Finding position of '1's efficiently in an bit array

Question

I'm wiring a program that tests a set of wires for open or short circuits. The program, which runs on an AVR, drives a test vector (a walking '1') onto the wires and receives the result back. It compares this resultant vector with the expected data which is already stored on an SD Card or external EEPROM.

Here's an example, assume we have a set of 8 wires all of which are straight through i.e. they have no junctions. So if we drive 0b00000010 we should receive 0b00000010.

Suppose we receive 0b11000010. This implies there is a short circuit between wire 7,8 and wire 2. I can detect which bits I'm interested in by 0b00000010 ^ 0b11000010 = 0b11000000. This tells me clearly wire 7 and 8 are at fault but how do I find the position of these '1's efficiently in an large bit-array. It's easy to do this for just 8 wires using bit masks but the system I'm developing must handle up to 300 wires (bits). Before I started using macros like the following and testing each bit in an array of 300*300-bits I wanted to ask here if there was a more elegant solution.

 #define BITMASK(b) (1 << ((b) % 8))
 #define BITSLOT(b) ((b / 8))
 #define BITSET(a, b) ((a)[BITSLOT(b)] |= BITMASK(b))
 #define BITCLEAR(a,b) ((a)[BITSLOT(b)] &= ~BITMASK(b))
 #define BITTEST(a,b) ((a)[BITSLOT(b)] & BITMASK(b))
 #define BITNSLOTS(nb) ((nb + 8 - 1) / 8)
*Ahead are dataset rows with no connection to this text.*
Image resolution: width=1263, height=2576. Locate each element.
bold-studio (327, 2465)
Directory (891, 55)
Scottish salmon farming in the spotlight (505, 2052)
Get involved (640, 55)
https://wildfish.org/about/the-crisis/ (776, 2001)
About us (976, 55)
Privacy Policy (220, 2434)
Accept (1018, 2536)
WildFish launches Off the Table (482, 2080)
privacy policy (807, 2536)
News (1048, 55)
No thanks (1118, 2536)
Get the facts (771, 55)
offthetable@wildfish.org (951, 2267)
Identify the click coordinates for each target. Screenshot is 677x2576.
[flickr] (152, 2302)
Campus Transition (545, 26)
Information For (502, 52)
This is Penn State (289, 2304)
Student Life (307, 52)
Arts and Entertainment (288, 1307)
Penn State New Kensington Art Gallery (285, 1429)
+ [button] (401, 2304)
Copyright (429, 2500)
Just to further show how to detect an open circuit. Expected data: 0b00000010, received data: 0b00000000 (the wire isn't pulled high). 0b00000010 ^ 0b00000000 = 0b0b00000010 - wire 2 is open.

NOTE: I know testing 300 wires is not something the tiny RAM inside an AVR Mega 1281 can handle, that is why I'll split this into groups i.e. test 50 wires, compare, display result and then move forward.

Answer 1

Many architectures provide specific instructions for locating the first set bit in a word, or for counting the number of set bits. Compilers usually provide intrinsics for these operations, so that you don't have to write inline assembly. GCC, for example, provides __builtin_ffs, __builtin_ctz, __builtin_popcount, etc., each of which should map to the appropriate instruction on the target architecture, exploiting bit-level parallelism.

If the target architecture doesn't support these, an efficient software implementation is emitted by the compiler. The naive approach of testing the vector bit by bit in software is not very efficient.

If your compiler doesn't implement these, you can still code your own implementation using a de Bruijn sequence.